Ketika ku baca rapot-mu nak
Bukan maksud ayahmu untuk tidak bersyukur menulis ini.
Tetapi ini mungkin cerminan pikiran banyak ayah dan bunda yang lain ketika
melihat nilai-nilai anak tercintanya dalam sebuah laporan kenaikan kelas.
Ini juga refleksi perasaan kakekmu ketika melihat rapot ayah
dulu. Perasaan kakekmu itu begitu dalam ayah rasakan kini karena ayah bekerja
banting tulang seperti halnya kakekmu dulu.
Setiap orang tua
bekerja keras tentunya agar anaknya hidup lebih baik dari dirinya. Ayah pernah
berbicara dengan seorang maestro seni yang nampaknya sudah kaya lahir bathin
dan terkenal. Ketika ditanya harapannya terhadap anaknya di masa depan, ia
menjawab “Aku ingin anakku lebih baik
dariku. Aku hanya tahu ini sehingga aku mencoba mempermudah hidupnya jika ia
mau meneruskan pekerjaanku ini. Tetapi bila boleh memilih, aku ingin anakku
hidup lebih dariku dengan cara yang lain.” Ketika kutanya alasannya, ia pun
menjawab “Untuk seperti ini sekujur
tubuhku telah mencatat luka-lukanya, lidahku sudah kenyang pahitnya mendaki
jalan ini. Aku tahu bahwa sedikit yang tersisa di puncak seperti aku ini.”
Kami ini hanya manusia, suatu waktu kami punya musuh di
tempat kerja yang membawa kami ayahmu kepada perang yang namanya office politics. Tempat kerja menjadi
neraka. Mungkin hanya sedikit di antara ayah-ayah yang punya atasan yang baik
hatinya. Kebanyakan atasan tidak manusiawi. Mereka ingin memisahkan kami ayahmu
denganmu melalui kerja lembur.
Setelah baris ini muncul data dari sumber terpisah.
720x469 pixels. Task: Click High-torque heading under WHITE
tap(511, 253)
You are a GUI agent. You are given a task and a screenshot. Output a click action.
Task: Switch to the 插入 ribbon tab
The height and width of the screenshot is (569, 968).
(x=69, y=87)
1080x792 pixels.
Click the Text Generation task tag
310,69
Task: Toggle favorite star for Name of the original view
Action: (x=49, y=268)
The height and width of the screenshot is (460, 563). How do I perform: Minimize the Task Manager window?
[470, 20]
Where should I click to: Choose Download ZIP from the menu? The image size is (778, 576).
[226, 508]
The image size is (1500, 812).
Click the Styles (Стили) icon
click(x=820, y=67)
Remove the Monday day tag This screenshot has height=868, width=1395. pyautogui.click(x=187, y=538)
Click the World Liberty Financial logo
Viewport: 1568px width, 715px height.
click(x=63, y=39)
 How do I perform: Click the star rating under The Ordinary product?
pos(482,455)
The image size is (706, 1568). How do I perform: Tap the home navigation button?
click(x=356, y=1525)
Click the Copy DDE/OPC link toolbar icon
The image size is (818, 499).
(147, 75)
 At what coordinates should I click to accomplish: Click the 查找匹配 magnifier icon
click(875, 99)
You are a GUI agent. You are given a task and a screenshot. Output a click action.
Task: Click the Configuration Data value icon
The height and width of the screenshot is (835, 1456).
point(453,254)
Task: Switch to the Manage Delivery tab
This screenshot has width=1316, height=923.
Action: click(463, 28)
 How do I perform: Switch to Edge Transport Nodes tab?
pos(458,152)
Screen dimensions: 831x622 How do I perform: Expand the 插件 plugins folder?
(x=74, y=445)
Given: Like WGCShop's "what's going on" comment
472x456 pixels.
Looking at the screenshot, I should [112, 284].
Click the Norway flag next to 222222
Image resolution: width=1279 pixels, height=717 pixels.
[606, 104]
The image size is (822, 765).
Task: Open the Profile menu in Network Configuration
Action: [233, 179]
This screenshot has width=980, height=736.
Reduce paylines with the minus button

Kadang kamilah atasan yang tidak manusiawi itu. Tapi
kami para ayah mengerjakannya demi kamu menjadi lebih baik daripada kami.
Bila kami tidak kuat akan tekanan, beberapa di antara kami
memilih keluar meski harus menganggur. Atau beberapa ayah yang berwirausaha pun
suatu ketika jatuh bangkrut dan juga akhirnya menganggur. Tetapi kami para
ayah, tetap keluar rumah mencari sesuatu untuk membuatmu lebih baik.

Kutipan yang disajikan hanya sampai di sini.